[PARTS OF THE EXERCISE]
- a) In the stem cell article, what happened to the isolated stem cells that Zhang cultured by themselves in a dish?
- b) Quote the stem cell article word for word, starting at "Now, researchers in" and ending at "even gene therapy.".

[SUPPLIED PASSAGE]
Powerful technique for multiplying
adult stem cells may aid therapies
CAMBRIDGE, Mass. (Jan. 23, 2006) — Adult stem
cells may be free of the ethical concerns that hamper
embryonic stem cell research, but they still pose formidable
scientific challenges. Chief among these is the doggedness
with which adult stem cells differentiate into mature
tissue the moment they're isolated from the body. This
makes it nearly impossible for researchers to multiply
them in the laboratory. And because adult stem cells
are so rare, that makes it difficult to use them for
treating disease.
Now, researchers in the lab of Whitehead Institute
Member and MIT professor of biology Harvey
Lodish have discovered a way to multiply an adult
stem cell 30-fold, an expansion that offers tremendous
promise for treatments such as bone marrow transplants
and perhaps even gene therapy.
"A 30-fold increase is ten times higher than anyone's
achieved before," says Lodish, senior author on
the paper, which will be published January 22 online
in Nature Medicine.
Unlike embryonic stem cells, adult stem cells are generally
tissue-specific, destined to develop into the kind of
tissue from which they originate. Chengcheng Zhang,
a postdoctoral researcher in the Lodish lab, was determined
to develop a way to multiply adult stem cells once they've
been isolated from tissue. Achieving this goal required
some intricate laboratory sleuthing.
Zhang began by studying adult hematopoietic, or blood
forming, stem cells—cells that give rise to both
oxygen-carrying red blood cells and the white blood
cells that comprise the immune system. Offspring of
some of these cells develop into all of the red and
white blood cells, while others form the immune system.
Using fetal tissue from mice as the source of these
cells, Zhang discovered a population of cells that were
not stem cells, yet appeared to interact with stem cells,
preserving and allowing them to multiply in the fetal
environment. When he isolated the stem cells in the
lab and cultured them in a dish by themselves, they
died. When he mixed them with these newly discovered
cells, they thrived. But how did these new cells manage
to sustain the stem cells so dramatically?

[RAW DATA]
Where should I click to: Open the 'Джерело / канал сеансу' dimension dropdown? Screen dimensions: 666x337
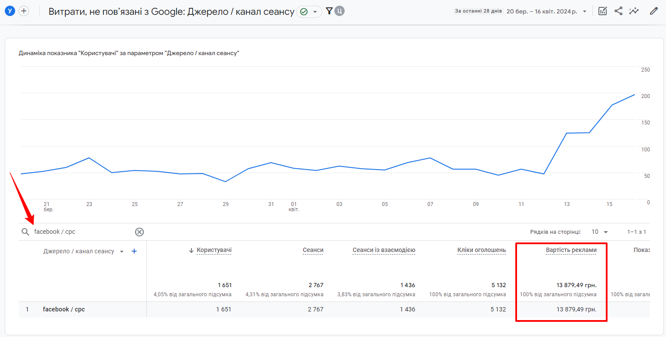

[RESPONSES TO THE TASKS]
- a) They died.

- b)
Now, researchers in the lab of Whitehead Institute
Member and MIT professor of biology Harvey
Lodish have discovered a way to multiply an adult
stem cell 30-fold, an expansion that offers tremendous
promise for treatments such as bone marrow transplants
and perhaps even gene therapy.